• [TASK PROMPT]
Return the lines below verbatim, with no changes of any kind.

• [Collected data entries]
* * * * * * * * *

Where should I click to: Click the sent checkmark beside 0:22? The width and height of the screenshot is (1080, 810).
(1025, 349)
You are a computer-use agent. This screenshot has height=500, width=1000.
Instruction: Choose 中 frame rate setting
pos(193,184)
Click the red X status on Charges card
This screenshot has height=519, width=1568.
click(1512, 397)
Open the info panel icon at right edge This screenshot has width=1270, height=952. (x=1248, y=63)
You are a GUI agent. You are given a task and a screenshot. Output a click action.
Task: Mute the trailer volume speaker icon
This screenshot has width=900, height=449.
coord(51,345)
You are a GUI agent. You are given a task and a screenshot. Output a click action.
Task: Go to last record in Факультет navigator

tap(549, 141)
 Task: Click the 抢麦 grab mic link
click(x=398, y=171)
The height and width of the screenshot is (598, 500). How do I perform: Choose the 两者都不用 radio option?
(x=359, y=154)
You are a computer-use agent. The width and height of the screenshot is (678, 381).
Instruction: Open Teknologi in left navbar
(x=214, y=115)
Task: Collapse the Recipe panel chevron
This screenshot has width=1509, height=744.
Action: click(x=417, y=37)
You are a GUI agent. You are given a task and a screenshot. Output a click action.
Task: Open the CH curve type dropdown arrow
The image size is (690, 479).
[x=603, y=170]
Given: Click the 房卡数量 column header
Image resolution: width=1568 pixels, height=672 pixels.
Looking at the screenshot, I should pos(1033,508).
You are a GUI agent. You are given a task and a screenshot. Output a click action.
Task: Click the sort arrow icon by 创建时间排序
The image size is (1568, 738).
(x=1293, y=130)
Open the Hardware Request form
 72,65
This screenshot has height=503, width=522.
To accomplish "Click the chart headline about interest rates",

* * * * * * * * *

• [OUTPUT OF THE EXERCISE]
Where should I click to: Click the sent checkmark beside 0:22? The width and height of the screenshot is (1080, 810).
(1025, 349)
You are a computer-use agent. This screenshot has height=500, width=1000.
Instruction: Choose 中 frame rate setting
pos(193,184)
Click the red X status on Charges card
This screenshot has height=519, width=1568.
click(1512, 397)
Open the info panel icon at right edge This screenshot has width=1270, height=952. (x=1248, y=63)
You are a GUI agent. You are given a task and a screenshot. Output a click action.
Task: Mute the trailer volume speaker icon
This screenshot has width=900, height=449.
coord(51,345)
You are a GUI agent. You are given a task and a screenshot. Output a click action.
Task: Go to last record in Факультет navigator

tap(549, 141)
 Task: Click the 抢麦 grab mic link
click(x=398, y=171)
The height and width of the screenshot is (598, 500). How do I perform: Choose the 两者都不用 radio option?
(x=359, y=154)
You are a computer-use agent. The width and height of the screenshot is (678, 381).
Instruction: Open Teknologi in left navbar
(x=214, y=115)
Task: Collapse the Recipe panel chevron
This screenshot has width=1509, height=744.
Action: click(x=417, y=37)
You are a GUI agent. You are given a task and a screenshot. Output a click action.
Task: Open the CH curve type dropdown arrow
The image size is (690, 479).
[x=603, y=170]
Given: Click the 房卡数量 column header
Image resolution: width=1568 pixels, height=672 pixels.
Looking at the screenshot, I should pos(1033,508).
You are a GUI agent. You are given a task and a screenshot. Output a click action.
Task: Click the sort arrow icon by 创建时间排序
The image size is (1568, 738).
(x=1293, y=130)
Open the Hardware Request form
 72,65
This screenshot has height=503, width=522.
To accomplish "Click the chart headline about interest rates",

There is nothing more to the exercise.